**Aim of the exercise**
Below this line is a set of entries; quote exactly the lines from the line that contains "Task: Open Contact Integration Experts" to the line that contains "Image resolution: width=869", both lines included.

◆ ◆ ◆ ◆ ◆

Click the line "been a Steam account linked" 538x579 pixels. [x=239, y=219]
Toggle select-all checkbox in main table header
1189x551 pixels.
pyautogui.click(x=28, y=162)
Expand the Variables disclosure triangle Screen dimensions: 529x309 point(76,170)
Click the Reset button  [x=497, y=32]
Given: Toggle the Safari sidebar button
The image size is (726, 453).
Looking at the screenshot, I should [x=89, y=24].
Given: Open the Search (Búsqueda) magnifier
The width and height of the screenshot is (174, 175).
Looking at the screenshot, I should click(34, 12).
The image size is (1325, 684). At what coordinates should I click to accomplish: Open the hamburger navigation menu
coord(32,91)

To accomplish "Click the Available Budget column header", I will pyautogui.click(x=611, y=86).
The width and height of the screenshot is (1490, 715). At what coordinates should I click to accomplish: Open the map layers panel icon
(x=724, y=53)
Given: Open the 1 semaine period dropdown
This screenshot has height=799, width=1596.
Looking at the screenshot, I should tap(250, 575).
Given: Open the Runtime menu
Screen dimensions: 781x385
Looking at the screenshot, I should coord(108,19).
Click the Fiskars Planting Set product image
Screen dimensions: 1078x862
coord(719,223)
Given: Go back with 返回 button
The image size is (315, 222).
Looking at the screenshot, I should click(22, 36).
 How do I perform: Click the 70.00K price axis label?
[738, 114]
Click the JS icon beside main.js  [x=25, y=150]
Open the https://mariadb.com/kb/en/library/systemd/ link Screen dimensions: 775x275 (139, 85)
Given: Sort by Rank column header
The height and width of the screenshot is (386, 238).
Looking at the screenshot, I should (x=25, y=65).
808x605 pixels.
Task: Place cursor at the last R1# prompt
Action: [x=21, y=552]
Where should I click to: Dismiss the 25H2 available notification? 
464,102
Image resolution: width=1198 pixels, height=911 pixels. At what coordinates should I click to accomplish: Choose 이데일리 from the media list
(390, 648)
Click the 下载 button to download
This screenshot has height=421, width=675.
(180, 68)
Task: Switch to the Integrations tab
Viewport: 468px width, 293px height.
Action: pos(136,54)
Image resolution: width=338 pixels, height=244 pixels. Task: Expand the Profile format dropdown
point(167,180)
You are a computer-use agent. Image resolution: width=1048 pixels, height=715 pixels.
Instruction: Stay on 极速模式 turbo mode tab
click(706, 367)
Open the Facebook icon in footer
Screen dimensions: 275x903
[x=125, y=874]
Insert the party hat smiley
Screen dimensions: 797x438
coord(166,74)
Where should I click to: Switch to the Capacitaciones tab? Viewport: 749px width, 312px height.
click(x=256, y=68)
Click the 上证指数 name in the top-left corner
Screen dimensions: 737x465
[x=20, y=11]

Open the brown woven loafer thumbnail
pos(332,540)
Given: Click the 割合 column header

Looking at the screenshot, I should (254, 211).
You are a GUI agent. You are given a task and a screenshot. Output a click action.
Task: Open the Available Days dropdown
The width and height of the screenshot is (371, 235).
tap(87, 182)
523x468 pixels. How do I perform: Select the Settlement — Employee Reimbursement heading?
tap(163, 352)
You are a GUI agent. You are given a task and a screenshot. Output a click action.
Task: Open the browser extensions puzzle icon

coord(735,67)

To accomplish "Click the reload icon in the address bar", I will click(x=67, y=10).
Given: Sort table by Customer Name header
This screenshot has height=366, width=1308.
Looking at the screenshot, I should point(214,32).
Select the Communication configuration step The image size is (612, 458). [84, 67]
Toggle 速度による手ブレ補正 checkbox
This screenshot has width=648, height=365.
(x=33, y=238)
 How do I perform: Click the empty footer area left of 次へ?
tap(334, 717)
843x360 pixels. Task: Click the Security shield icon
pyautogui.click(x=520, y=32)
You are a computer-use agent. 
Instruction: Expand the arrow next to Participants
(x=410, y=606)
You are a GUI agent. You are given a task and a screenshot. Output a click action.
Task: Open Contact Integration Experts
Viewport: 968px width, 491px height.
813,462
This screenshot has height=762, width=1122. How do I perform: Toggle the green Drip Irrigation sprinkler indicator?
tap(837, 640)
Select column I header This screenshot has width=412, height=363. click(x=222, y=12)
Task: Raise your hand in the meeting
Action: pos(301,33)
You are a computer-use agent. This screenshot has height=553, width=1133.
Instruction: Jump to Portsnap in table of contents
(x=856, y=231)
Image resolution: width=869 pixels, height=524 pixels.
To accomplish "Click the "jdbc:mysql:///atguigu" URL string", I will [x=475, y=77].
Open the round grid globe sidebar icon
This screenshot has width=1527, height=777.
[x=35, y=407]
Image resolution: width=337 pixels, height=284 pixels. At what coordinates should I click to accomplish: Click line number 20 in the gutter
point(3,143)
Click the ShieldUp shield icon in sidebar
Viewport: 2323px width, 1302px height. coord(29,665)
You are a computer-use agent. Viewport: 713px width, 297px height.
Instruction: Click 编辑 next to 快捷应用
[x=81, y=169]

◆ ◆ ◆ ◆ ◆

**Exercise output**
Task: Open Contact Integration Experts
Viewport: 968px width, 491px height.
813,462
This screenshot has height=762, width=1122. How do I perform: Toggle the green Drip Irrigation sprinkler indicator?
tap(837, 640)
Select column I header This screenshot has width=412, height=363. click(x=222, y=12)
Task: Raise your hand in the meeting
Action: pos(301,33)
You are a computer-use agent. This screenshot has height=553, width=1133.
Instruction: Jump to Portsnap in table of contents
(x=856, y=231)
Image resolution: width=869 pixels, height=524 pixels.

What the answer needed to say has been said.